Please copy, exactly as they appear below, the lines from the one containing "RSS Feed (940, 898)" through the one containing "For every named target in this 1366×1500".

(Saved data entries)

[Start of section]

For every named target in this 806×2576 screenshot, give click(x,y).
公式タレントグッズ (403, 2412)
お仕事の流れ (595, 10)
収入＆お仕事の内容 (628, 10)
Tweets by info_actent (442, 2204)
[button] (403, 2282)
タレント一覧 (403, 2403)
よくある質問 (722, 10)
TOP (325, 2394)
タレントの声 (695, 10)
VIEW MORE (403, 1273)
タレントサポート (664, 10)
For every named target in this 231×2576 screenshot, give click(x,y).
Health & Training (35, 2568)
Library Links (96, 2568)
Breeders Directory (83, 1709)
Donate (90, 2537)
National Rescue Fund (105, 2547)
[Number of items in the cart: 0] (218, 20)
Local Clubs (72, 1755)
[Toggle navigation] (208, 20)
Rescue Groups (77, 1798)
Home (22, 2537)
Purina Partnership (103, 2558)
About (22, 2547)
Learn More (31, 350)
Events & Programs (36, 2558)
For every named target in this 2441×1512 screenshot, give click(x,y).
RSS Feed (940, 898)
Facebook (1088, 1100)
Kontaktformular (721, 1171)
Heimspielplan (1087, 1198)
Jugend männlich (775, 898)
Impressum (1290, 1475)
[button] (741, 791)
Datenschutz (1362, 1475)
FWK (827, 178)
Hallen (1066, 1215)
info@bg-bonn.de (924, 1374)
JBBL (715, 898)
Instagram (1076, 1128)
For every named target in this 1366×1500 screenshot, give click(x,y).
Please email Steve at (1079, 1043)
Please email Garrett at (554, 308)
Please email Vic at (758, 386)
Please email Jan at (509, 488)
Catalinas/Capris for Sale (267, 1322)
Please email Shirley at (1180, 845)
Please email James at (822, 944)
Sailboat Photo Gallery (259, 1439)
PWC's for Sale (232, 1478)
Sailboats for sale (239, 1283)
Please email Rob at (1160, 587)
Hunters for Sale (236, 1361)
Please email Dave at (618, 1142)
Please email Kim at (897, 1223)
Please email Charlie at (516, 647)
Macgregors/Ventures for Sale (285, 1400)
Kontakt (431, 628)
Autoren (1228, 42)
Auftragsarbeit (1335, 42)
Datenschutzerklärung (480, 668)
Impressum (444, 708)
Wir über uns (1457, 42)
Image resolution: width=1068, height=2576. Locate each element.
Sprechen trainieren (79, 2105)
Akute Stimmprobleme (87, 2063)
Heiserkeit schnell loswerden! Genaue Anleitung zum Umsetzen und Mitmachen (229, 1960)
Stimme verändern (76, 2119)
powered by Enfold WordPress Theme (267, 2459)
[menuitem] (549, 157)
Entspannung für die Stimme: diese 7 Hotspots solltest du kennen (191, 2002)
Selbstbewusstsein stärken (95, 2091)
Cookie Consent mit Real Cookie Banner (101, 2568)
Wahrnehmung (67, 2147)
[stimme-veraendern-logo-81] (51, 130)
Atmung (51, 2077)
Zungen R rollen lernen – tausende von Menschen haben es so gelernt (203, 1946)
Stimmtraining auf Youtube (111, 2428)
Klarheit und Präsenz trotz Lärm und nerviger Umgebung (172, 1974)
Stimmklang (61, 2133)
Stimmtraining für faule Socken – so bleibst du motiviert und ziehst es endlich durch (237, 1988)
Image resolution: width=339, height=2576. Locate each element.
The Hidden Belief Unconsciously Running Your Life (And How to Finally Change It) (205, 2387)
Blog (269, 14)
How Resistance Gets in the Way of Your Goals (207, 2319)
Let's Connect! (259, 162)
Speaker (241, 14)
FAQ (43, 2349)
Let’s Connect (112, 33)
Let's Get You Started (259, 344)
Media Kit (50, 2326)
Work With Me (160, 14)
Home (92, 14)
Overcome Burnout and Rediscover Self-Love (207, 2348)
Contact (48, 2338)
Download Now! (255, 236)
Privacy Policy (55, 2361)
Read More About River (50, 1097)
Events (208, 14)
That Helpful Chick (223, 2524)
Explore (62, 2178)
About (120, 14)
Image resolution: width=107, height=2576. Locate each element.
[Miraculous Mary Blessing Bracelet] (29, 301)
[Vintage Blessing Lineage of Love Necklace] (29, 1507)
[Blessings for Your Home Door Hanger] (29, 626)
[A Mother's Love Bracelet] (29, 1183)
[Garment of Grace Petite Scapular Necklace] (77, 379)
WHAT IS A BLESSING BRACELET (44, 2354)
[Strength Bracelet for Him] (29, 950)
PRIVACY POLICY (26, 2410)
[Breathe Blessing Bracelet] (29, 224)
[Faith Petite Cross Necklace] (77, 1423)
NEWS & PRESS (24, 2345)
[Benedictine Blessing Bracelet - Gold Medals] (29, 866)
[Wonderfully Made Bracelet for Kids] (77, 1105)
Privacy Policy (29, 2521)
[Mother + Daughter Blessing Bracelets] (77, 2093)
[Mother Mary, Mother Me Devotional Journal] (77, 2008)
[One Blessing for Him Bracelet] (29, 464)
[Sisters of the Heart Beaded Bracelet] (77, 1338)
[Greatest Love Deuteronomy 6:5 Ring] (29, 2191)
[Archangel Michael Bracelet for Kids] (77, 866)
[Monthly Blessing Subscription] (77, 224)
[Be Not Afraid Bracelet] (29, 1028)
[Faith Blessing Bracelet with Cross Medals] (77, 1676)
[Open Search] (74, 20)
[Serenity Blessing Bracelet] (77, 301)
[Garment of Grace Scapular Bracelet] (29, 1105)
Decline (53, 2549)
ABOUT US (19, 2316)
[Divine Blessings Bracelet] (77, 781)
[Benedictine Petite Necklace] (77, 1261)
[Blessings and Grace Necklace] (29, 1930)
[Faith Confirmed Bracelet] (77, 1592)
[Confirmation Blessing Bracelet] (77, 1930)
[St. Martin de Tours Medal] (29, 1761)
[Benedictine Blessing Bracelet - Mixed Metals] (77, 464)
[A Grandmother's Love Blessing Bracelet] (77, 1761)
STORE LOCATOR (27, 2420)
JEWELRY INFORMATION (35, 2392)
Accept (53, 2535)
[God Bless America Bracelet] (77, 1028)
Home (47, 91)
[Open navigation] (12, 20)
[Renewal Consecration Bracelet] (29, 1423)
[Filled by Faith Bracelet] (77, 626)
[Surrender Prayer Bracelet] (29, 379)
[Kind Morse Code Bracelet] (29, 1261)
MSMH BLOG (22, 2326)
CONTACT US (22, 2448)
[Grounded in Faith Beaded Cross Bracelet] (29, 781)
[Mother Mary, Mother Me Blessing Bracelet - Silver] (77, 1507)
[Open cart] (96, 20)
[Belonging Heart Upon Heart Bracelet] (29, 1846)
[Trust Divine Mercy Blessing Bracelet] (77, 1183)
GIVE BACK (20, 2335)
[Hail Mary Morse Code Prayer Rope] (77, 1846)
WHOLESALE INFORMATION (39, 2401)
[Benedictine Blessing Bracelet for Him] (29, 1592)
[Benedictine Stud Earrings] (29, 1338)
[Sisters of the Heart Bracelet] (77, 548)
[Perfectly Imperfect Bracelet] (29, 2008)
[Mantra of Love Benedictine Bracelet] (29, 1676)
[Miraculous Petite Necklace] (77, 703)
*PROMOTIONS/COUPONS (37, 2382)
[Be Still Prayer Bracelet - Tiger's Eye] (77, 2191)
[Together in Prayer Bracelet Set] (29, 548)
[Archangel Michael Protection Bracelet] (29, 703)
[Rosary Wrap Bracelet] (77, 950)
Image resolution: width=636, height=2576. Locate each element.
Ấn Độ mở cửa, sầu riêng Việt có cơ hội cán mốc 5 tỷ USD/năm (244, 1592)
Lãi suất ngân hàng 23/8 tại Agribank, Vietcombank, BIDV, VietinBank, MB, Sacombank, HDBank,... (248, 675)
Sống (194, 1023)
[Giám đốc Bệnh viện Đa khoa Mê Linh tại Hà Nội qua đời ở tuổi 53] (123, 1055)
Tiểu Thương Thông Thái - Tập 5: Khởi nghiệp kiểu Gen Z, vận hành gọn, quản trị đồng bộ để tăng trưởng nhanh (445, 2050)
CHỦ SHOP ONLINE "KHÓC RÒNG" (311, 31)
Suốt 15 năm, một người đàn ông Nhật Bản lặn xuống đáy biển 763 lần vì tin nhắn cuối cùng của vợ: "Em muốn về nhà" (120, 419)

[End of section]

## Task output
RSS Feed (940, 898)
Facebook (1088, 1100)
Kontaktformular (721, 1171)
Heimspielplan (1087, 1198)
Jugend männlich (775, 898)
Impressum (1290, 1475)
[button] (741, 791)
Datenschutz (1362, 1475)
FWK (827, 178)
Hallen (1066, 1215)
info@bg-bonn.de (924, 1374)
JBBL (715, 898)
Instagram (1076, 1128)
For every named target in this 1366×1500 screenshot, give click(x,y).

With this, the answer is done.